Today, I believe that I will be fine. I want to keep having that belief now and forever.

Do you really want to do it?

Have you ever come across those tasks or jobs where at first when applying and getting into it, you were excited and so worked about it. All that energy and planning to give it your best shot, counting up to those days where you can finally start doing that task or job but then as soon as that day arrives, you find yourself backing out of it. You start to have second guesses, you begin to doubt yourself and feel worthless in yourself. You blame yourself for not being up to it and what not.

Why does that feeling emerge?

Our university is planning to do podcasts and they have topics that I am really interested and keen to do, I sogned up for it and everything and now there is a meeting to attend as to see how it all goes and now I am nervous and I wish to back out of it.

I have been having that feeling with some of the tasks that I have been recently doing and been wanting to do. With my internship, I just feel it’s endless. At the start, I was so hyped, excited and happy and now it just feels exhausting and I can’t wait for the day it gets over. It feels rewarding to help the students but somewhere I know this is not what I find myself doing in the future, helping students yes, but not in the traditional way these schools teach, in my own way. Through this, I learn more and more, so in a way, I am happy but then exhausted and nervous when the day arrives when I have to go to school and teach.

I remember when I applied, passed the interview and got into it, I was so sure and happy but now I question myself; “Is it too late to back out”, ” Do you really want to do this?” With all these overwhelming doubts and insecurities about myself and me thinking of being a quitter, this is the time where pep talk comes into play.

The only way I can keep going and not quit because of the nerves that I feel overtake me is by saying these thing over and over again, ” You are not a quitter, don’t quit, you are not that person, you can do it, it’s just a few more days, don’t make the world think you are a quitter, this is for the future, this is worth it.”

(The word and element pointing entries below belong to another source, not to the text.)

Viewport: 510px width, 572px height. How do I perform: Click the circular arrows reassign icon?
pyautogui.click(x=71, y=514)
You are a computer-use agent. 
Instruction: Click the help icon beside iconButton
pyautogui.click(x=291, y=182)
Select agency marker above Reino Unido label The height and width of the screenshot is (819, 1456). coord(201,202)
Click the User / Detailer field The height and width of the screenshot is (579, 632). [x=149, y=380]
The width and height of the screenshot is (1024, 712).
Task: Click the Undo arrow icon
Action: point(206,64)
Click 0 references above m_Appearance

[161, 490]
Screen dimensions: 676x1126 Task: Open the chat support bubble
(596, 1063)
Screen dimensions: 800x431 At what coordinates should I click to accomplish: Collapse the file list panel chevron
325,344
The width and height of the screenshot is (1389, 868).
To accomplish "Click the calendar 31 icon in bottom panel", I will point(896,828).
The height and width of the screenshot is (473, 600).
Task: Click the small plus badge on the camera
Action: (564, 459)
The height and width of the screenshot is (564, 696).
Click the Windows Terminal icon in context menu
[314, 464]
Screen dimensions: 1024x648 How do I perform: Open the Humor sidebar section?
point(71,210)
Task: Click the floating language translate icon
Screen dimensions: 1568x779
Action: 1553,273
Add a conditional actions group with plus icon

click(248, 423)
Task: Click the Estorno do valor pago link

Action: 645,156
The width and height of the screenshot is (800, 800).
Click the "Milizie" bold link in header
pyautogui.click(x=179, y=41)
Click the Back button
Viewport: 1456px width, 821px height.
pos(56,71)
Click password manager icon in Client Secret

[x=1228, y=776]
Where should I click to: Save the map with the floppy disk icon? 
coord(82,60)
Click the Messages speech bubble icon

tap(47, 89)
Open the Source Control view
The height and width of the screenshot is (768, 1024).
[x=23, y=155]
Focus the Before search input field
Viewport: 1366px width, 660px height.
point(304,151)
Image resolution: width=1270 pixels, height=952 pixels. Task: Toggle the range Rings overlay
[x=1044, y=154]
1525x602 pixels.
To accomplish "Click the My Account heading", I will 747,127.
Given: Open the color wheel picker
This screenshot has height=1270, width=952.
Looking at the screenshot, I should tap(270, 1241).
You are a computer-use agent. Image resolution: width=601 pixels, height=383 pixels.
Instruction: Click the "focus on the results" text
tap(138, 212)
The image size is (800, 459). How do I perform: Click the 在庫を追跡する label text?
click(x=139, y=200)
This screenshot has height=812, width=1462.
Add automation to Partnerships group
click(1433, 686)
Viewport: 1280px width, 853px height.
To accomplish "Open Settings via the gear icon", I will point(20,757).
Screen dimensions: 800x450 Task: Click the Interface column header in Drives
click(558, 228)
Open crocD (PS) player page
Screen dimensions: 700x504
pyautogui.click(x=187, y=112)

That pep talk then pushes me to do it, it helps a lot; but why do those feelings emerge in the first place forcing me to give the pep talk?

Is it because I do not want to work? Is it because this is not what my heart desires? Is it because of the thought of facing other people make me anxious and nervous? Is it because I am not happy? Maybe all of them are right.

So what to do in situations like these?

It differs from different people, each of their mind sets and aspirations are different. Here is what I do.

  1. I start by calming myself down and also make myself get excited and hyped for the opportunity i have been presented with. I make a list of pros as to how this would benefit me and with each opportunity, I am broadening my future and myself.
  2. Depending on the type of thing I am doing, a few weeks in, I get tired, irritaed and I wish for it to be over as soon as possible. I wouldn’t lie when I say, so many thoughts have crossed my mind of quitting the job I am doing right now, but I push myself not to give up and keep going on. I do not want to be a quitter. I do not want to quit because I am lazy and on the insane amount of hardwork I put into it. I want to push myself to do more because this is what life is. I want to have that sense of accomplishment and that feeling of pride when I complete it.
  3. I push myself more by saying it’s just a matter of few weeks and I can do it. I think about myself, my parent’s happiness and how proud they are of me which keeps me going.
  4. Just a few more to go… It’s all going to be worth it, if not; be glad you did it and you learnt something from it.

But if this isn’t making you happy or you don’t feel yourself comfortable doing it, do not be afraid to quit. At the end of the day, it’s you and your happiness that is at stake, not anyone else’s. You will find what makes you happy and what inspires you, just be patient for that journey and work hard.

So go with your gut instinct, think about it and choose what’s best for you!!